Nationally, the number of prolonged strikes by large numbers of unionized workers has been on the decline since the 1970s, as the size of organized labor has shrunk.
"I think it's very clever on the part of the union to use this tactic of pitting itself against the huge, corporate gaming structures," said Peter Cappelli, a professor of management at the Wharton School of the University of Pennsylvania. "It's really a new and noteworthy development in labor disputes. The big corporate giant against the little working person is a hot-button issue right now.

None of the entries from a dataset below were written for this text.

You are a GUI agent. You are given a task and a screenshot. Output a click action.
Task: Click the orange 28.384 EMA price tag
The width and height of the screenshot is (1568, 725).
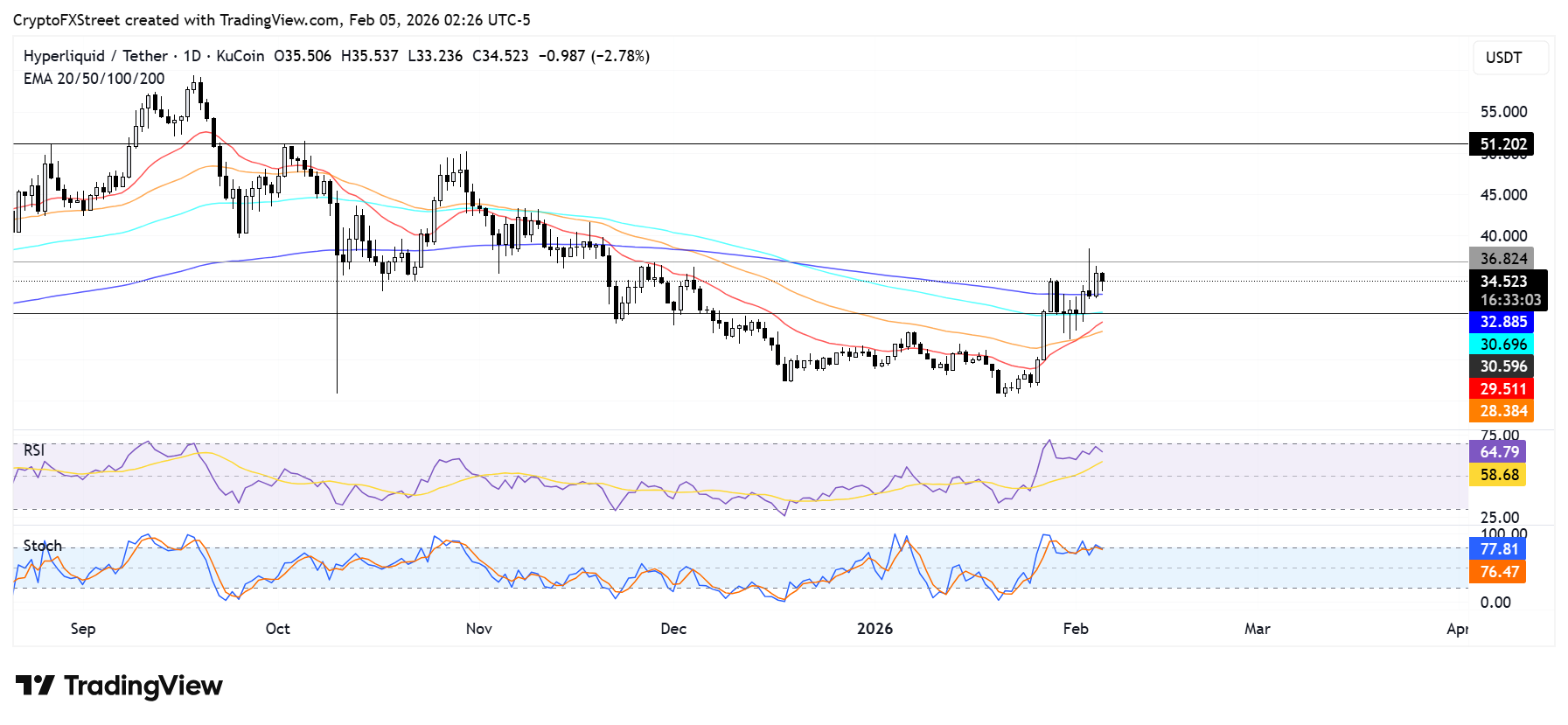(1502, 411)
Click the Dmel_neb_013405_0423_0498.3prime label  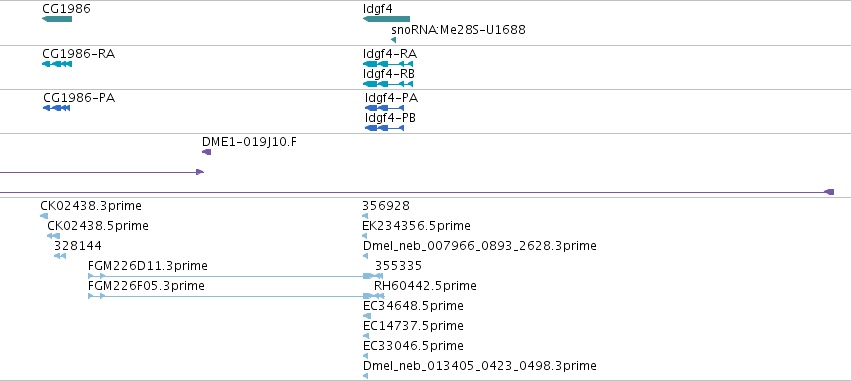pyautogui.click(x=480, y=366)
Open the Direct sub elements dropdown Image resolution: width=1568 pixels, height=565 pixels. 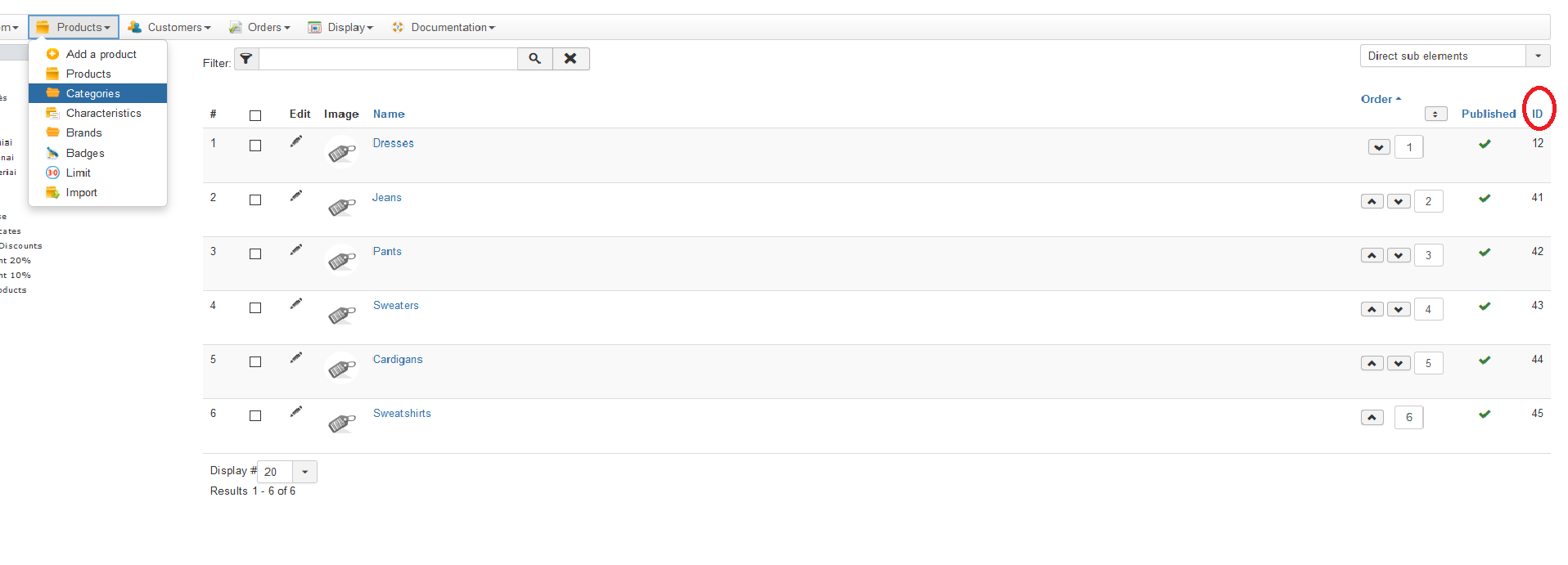tap(1455, 56)
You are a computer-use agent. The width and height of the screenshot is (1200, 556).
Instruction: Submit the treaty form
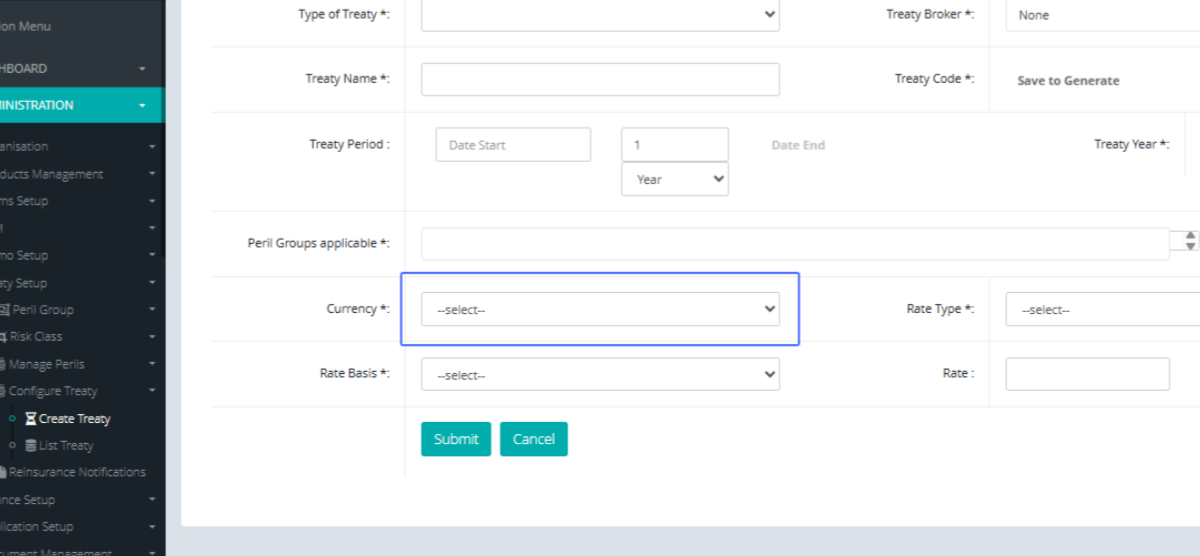click(x=456, y=439)
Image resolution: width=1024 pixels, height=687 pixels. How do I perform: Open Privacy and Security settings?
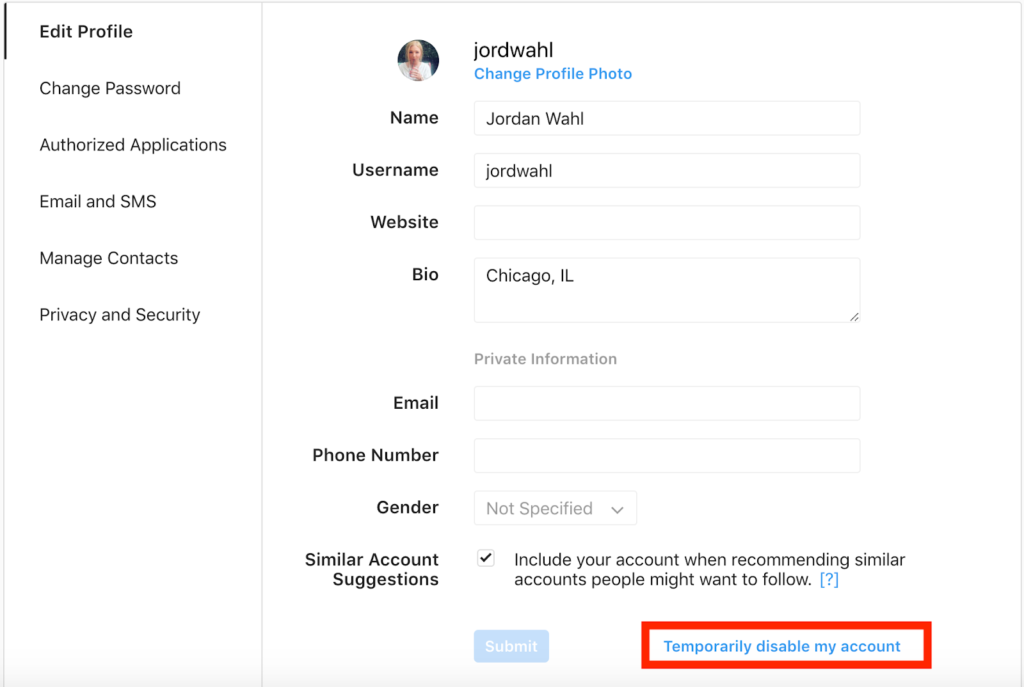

And that's something that a lot of people, in any industry, union or nonunion, can relate to."
A negotiation session between the union and casino operators yesterday -- the first formal talks since the Oct. 1 walkout -- ended abruptly after less than 90 minutes. No new talks are set.
A third major rally is planned for today by the union that is expected to snarl traffic from one end of town to the other and attract up to 10,000 union members from all over the East Coast. The march down Pacific Avenue and on the Boardwalk will be led by hip-hop artist Wyclef Jean.
State Sen. William Gormley (R., Atlantic) is working behind the scenes to bring both sides to the table. State Sen. Stephen Sweeney (D., Gloucester), chairman of the Senate Labor Relations Committee, said yesterday that he was considering legislative hearings to resolve the dispute.
"If this strike isn't settled soon and both parties agree to bargain in good faith -- which is key -- then we are going to have to call for hearings on the matter," Sweeney said.
Sweeney said that people affiliated with Atlantic City's gaming industry have told him that revenue at the casinos has declined since the strike began.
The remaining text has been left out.